Furthermore, because IMRT planning is more conformal than conventional plans, the technique of dose painting can be utilized to deliver different doses to adjacent regions of gross disease and regions at risk for subclinical disease as previously described. For example, when treating tumors in the head and neck region, the gross tumor may be prescribed 70 Gy, a high-risk region may receive 63 Gy, and another low risk region may receive 56–59.4 Gy. This method of delivery is termed simultaneous integrated boost (SIB) and tends to be more conformal than if the doses were delivered sequentially.

The concept of dose painting can be advanced one step further by the inclusion of a BTV. For example, areas of low pO₂ and high proliferation may be defined and receive higher doses of radiation as compared to the rest of the tumor. Experimental studies have shown that an increase in dose to areas of high ¹⁸F-FDG uptake had a greater effect on local control than an increased dose to areas with low ¹⁸F-FDG uptake [85]. Such a strategy may go beyond traditional dose escalation as certain areas of the tumor with aggressive features can be targeted with higher dose radiation [86]. This approach can lead the way for further individualization of cancer treatment with radiation therapy.
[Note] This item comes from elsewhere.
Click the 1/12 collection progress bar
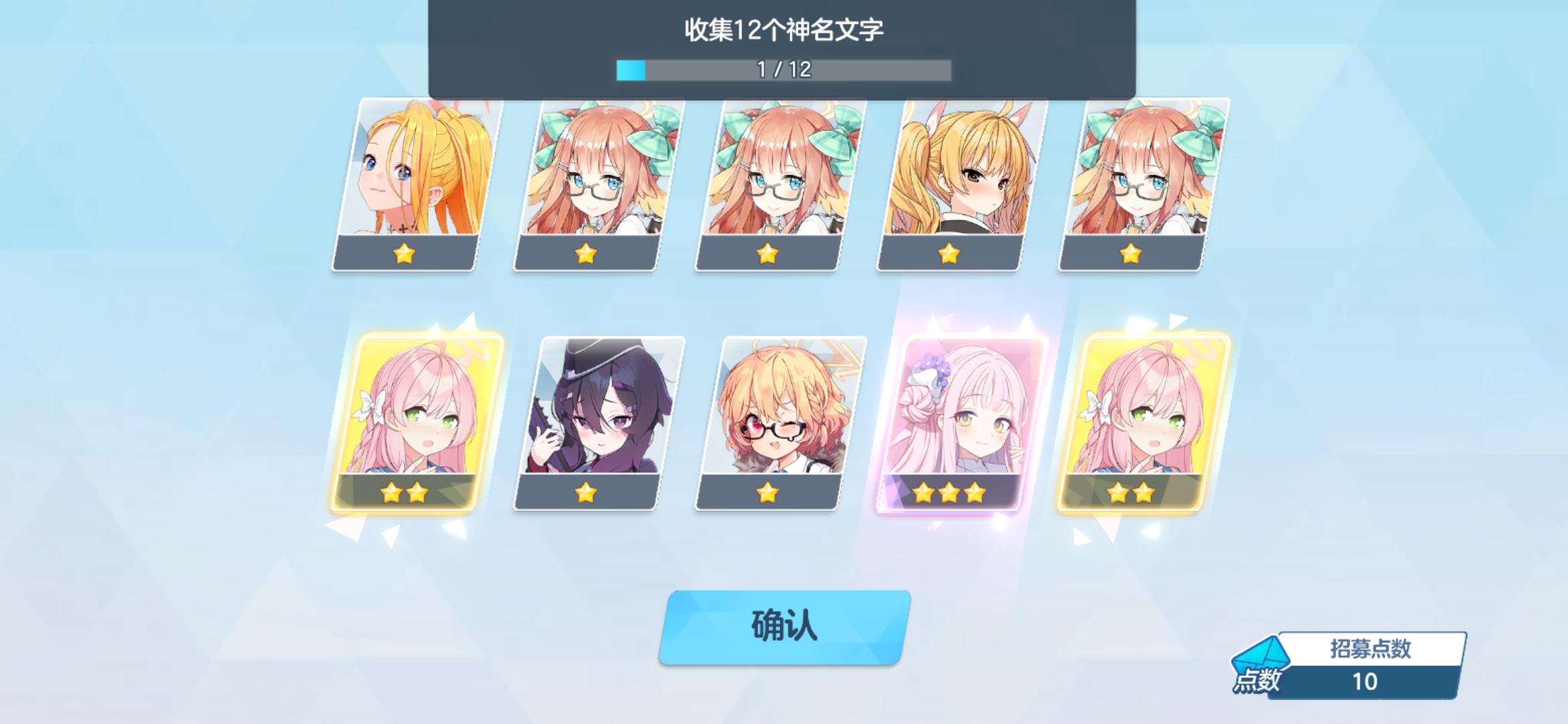Image resolution: width=1568 pixels, height=724 pixels. point(784,68)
Additionally, an exciting utilization of biologic imaging would be the incorporation of such information into the dynamic process of adaptive planning. While current methods rely on imaging to demonstrate anatomic changes during treatment, additional biologic imaging would also provide the Radiation Oncologist with data about the changing microenvironment of the tumor and the resulting changes in BTV during treatment. For example, a Phase I study examining dose escalation in ¹⁸F-FDG regions and dose painting to voxels based on signal intensity was used for adaptive planning for patients with head and neck cancer [87]. Biologic and anatomical changes based on ¹⁸F-FDG- PET/CT were used to decrease target volumes. Further research incorporating the concepts of adaptive planning and biologic imaging would work towards increasing the therapeutic ratio of radiation by maximizing dose to the tumor while also limiting dose to the normal tissue thereby curtailing acute and late toxicity.
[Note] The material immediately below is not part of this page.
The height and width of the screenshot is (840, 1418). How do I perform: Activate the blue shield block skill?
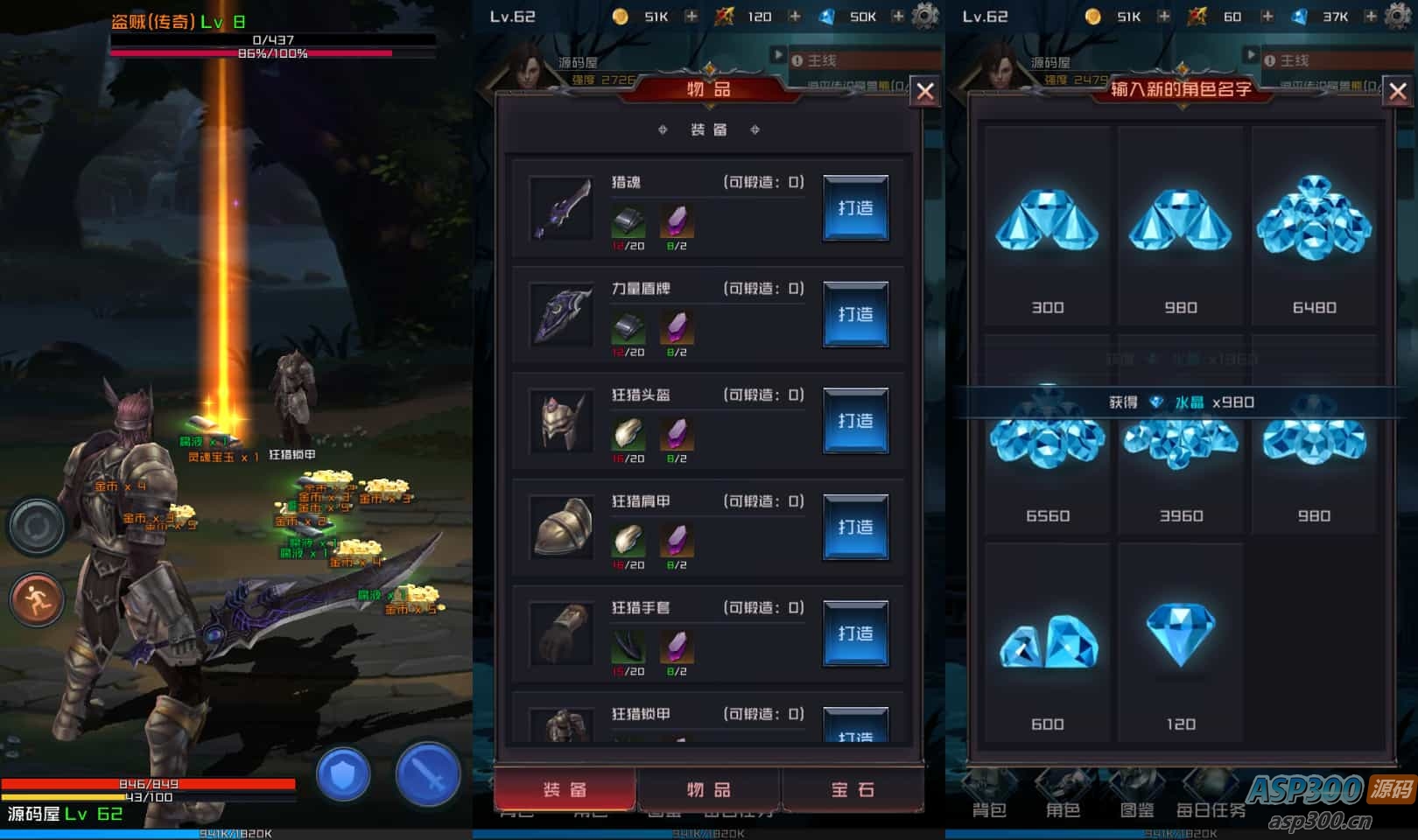pos(343,774)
In this overview, we have described several up-and-coming imaging technologies that appear to be on the cusp of broader clinical utilization and are being developed at a rapid pace for application to unmet needs in clinical oncology, including radiotherapy. Additionally, for the same reasons these new innovations in imaging technologies may provide beneficial for radiation therapy, the field of oncologic surgery may also find applications for these technologies to enhance diagnostic and therapeutic surgical interventions for cancer patients. Although some, such as Raman spectroscopy, may already have found limited early clinical use in head and neck cancer post-treatment surveillance, it will take concerted investment and clinical trials across many fronts before the most useful modalities are fully validated and widely clinically accepted. In addition, the economic viability of these advances in the developing world will also have to be considered during the testing and trial phases.
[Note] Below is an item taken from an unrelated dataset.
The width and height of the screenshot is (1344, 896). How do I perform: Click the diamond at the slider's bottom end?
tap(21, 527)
Notably, although several of the above modalities listed in the article have early translational data in humans, several, such as those described in the Near-infrared fluorescent imaging and Nonspecific Fluorescent Constrast Agents sections (and the CW800 and ZW800–1 dyes in particular) only have pre-clinical data at this point. While there are always challenges in reproducing and calibrating approaches used in pre-clinical subjects to human subjects, standard multi-scaler approaches can likely be applied to virtually all of the new technologies listed above to develop them for clinical use [88].

We have presented here an overview of imaging techniques which are likely to have significant future roles over the entire patient care continuum – screening, diagnosis, staging, treatment planning, treatment delivery, and post treatment surveillance. For future reference, we have outlined our findings in Table 1.